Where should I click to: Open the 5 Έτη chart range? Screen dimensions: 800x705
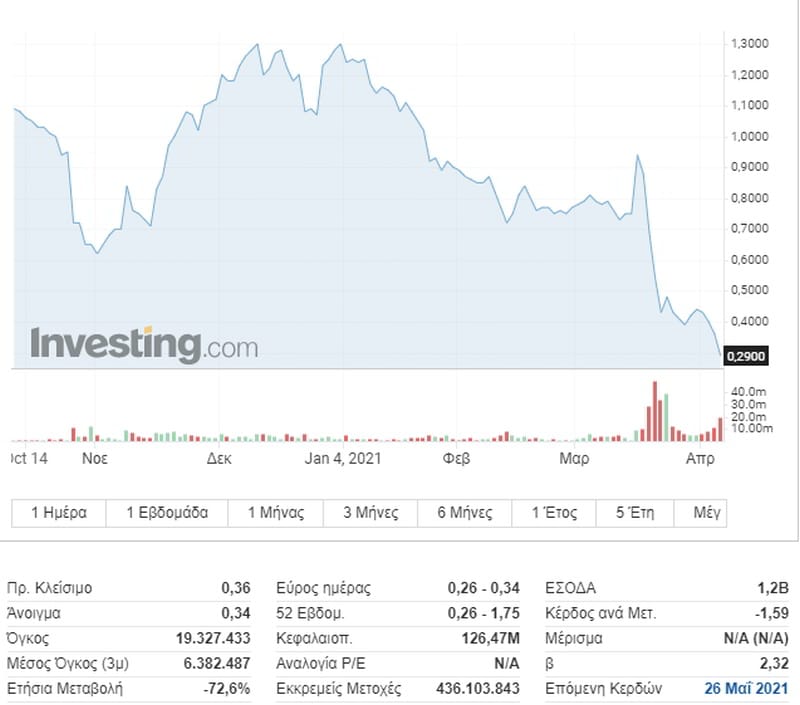pyautogui.click(x=636, y=513)
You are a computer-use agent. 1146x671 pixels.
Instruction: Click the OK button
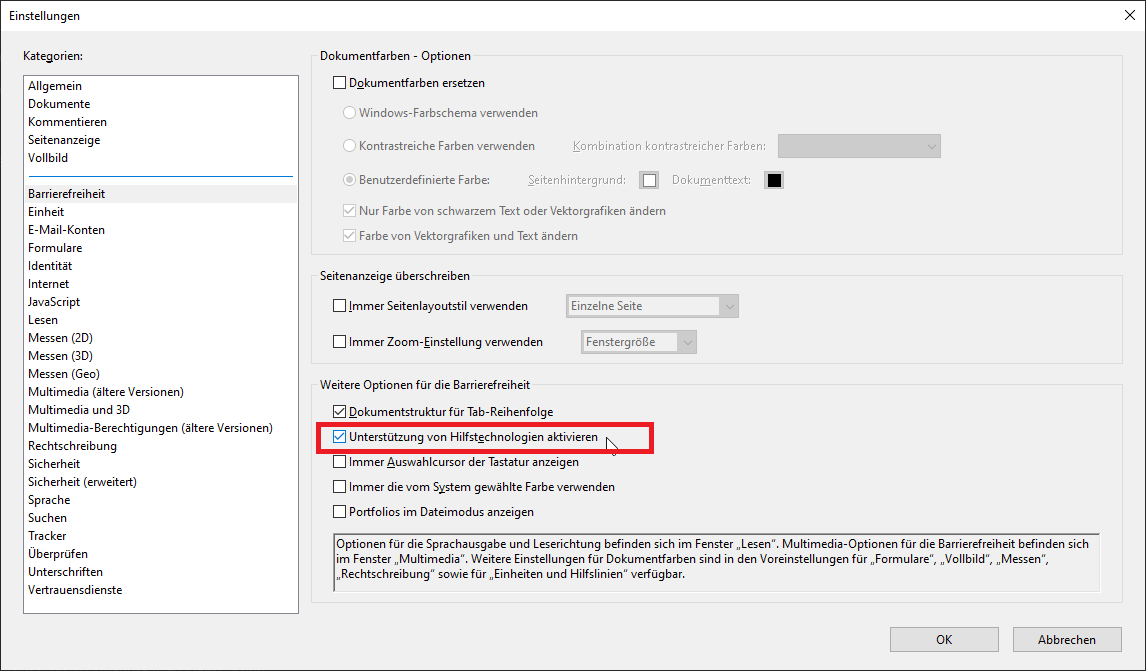pyautogui.click(x=944, y=640)
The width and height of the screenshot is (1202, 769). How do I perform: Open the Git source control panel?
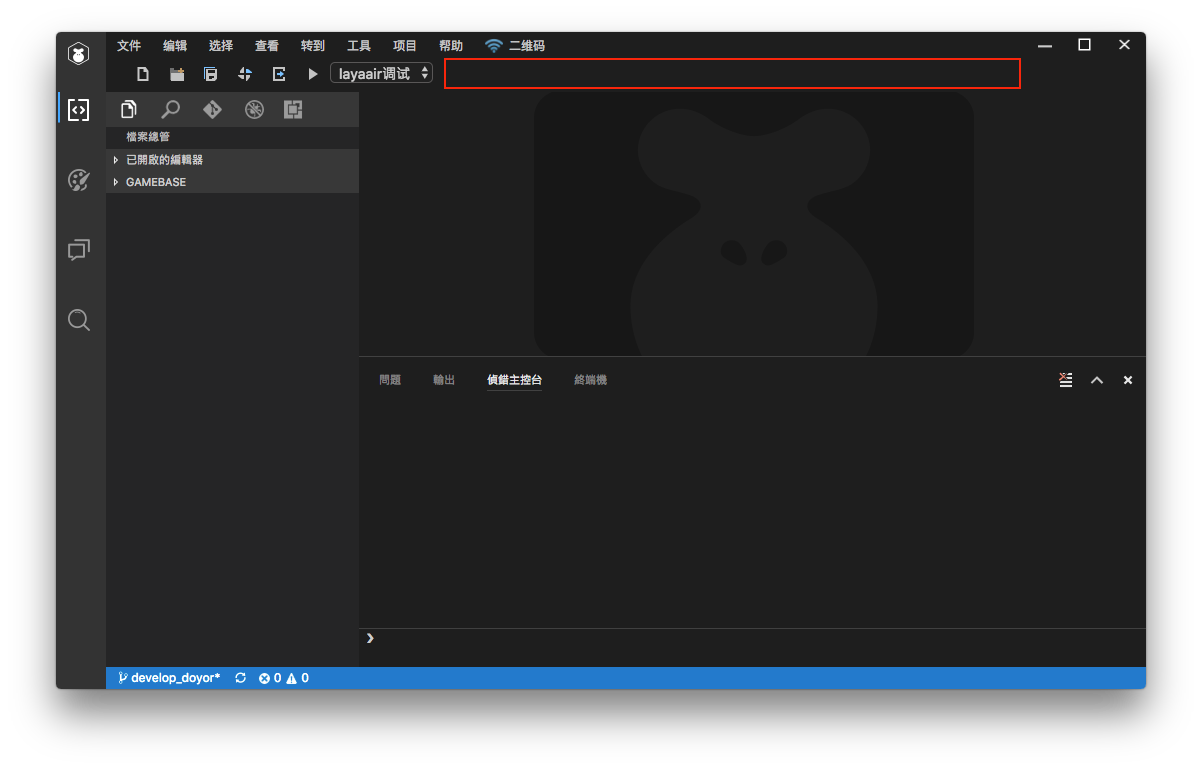(212, 110)
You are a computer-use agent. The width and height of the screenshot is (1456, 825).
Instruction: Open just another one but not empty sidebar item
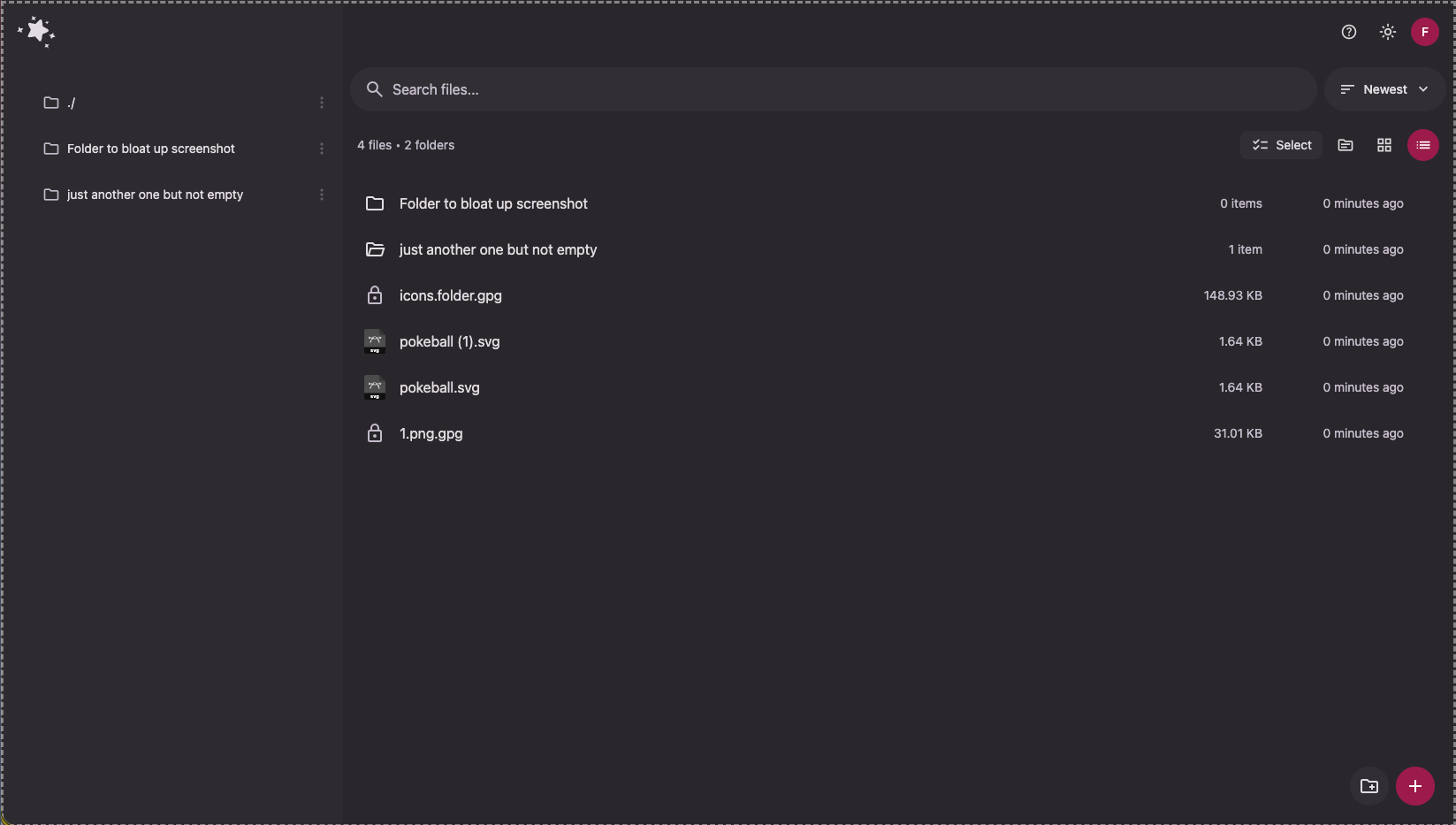click(x=155, y=195)
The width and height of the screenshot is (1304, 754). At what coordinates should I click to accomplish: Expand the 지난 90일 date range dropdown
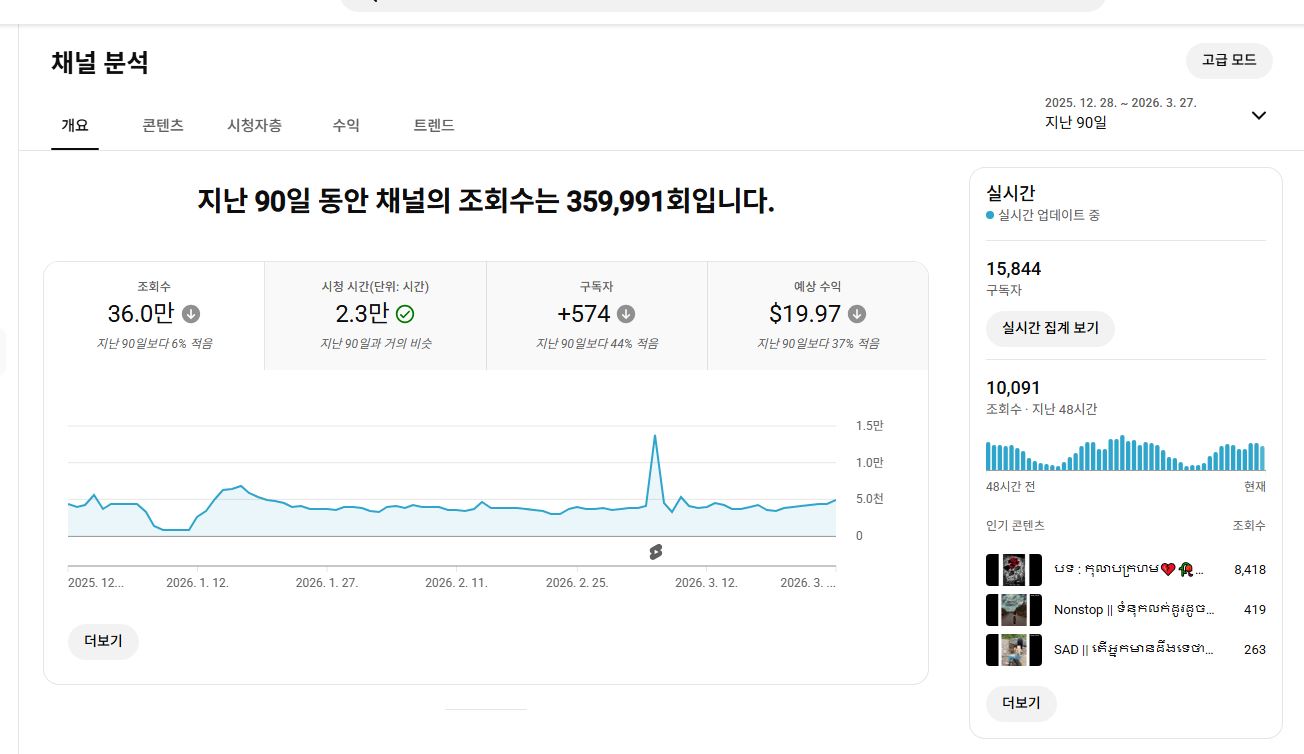tap(1258, 115)
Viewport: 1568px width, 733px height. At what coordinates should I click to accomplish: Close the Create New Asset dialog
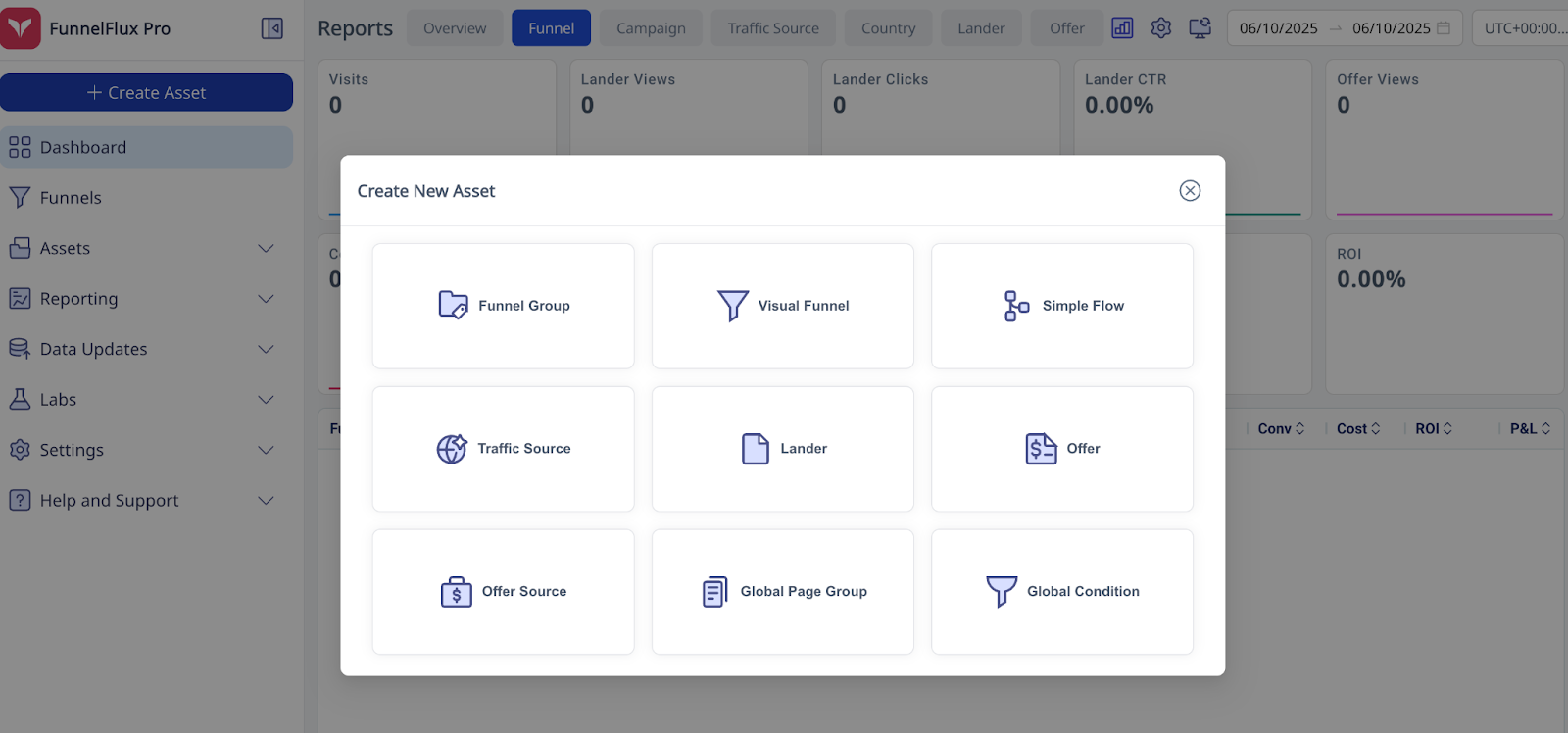pyautogui.click(x=1190, y=191)
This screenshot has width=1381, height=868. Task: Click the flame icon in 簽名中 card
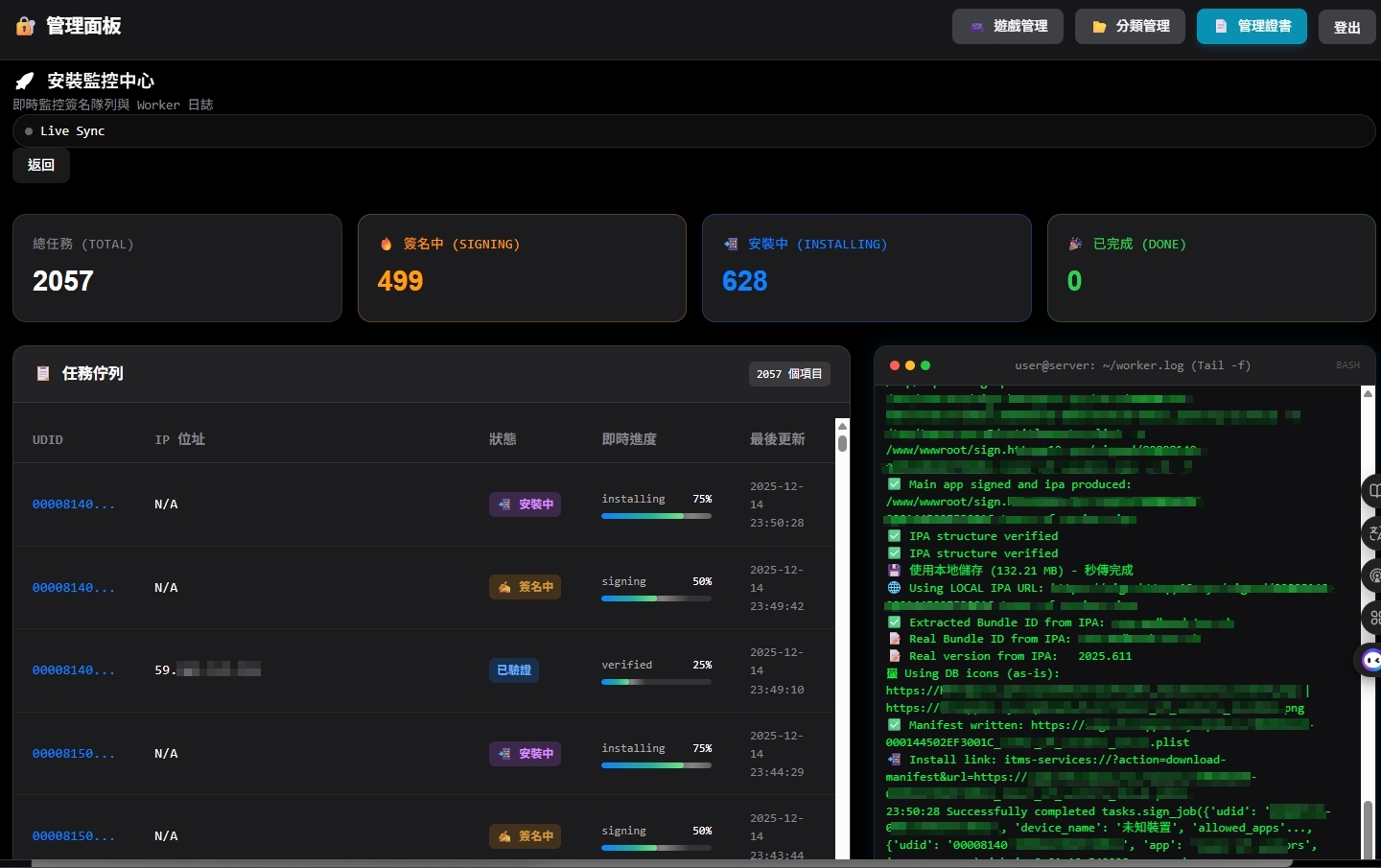coord(386,245)
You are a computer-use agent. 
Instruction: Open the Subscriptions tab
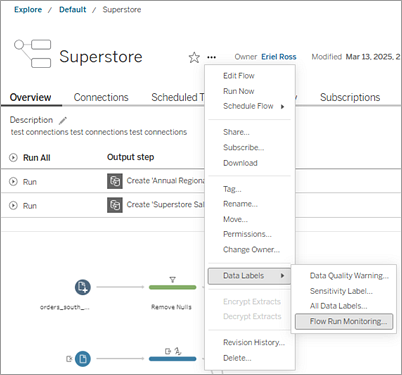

[Exercise description]
Leave out the images and repeat the rest of the data word for word.

[Task result]
Where should I click to: Open the 5 Έτη chart range? Screen dimensions: 800x705
pyautogui.click(x=636, y=513)
You are a computer-use agent. 1146x671 pixels.
Instruction: Click the OK button
pyautogui.click(x=944, y=640)
The width and height of the screenshot is (1202, 769). How do I perform: Open the Git source control panel?
(212, 110)
You are a computer-use agent. The width and height of the screenshot is (1456, 825).
Instruction: Open just another one but not empty sidebar item
click(x=155, y=195)
The width and height of the screenshot is (1304, 754). At what coordinates should I click to accomplish: Expand the 지난 90일 date range dropdown
tap(1258, 115)
Viewport: 1568px width, 733px height. At what coordinates should I click to accomplish: Close the Create New Asset dialog
pyautogui.click(x=1190, y=191)
This screenshot has width=1381, height=868. Task: Click the flame icon in 簽名中 card
coord(386,245)
You are a computer-use agent. 
Instruction: Open the Subscriptions tab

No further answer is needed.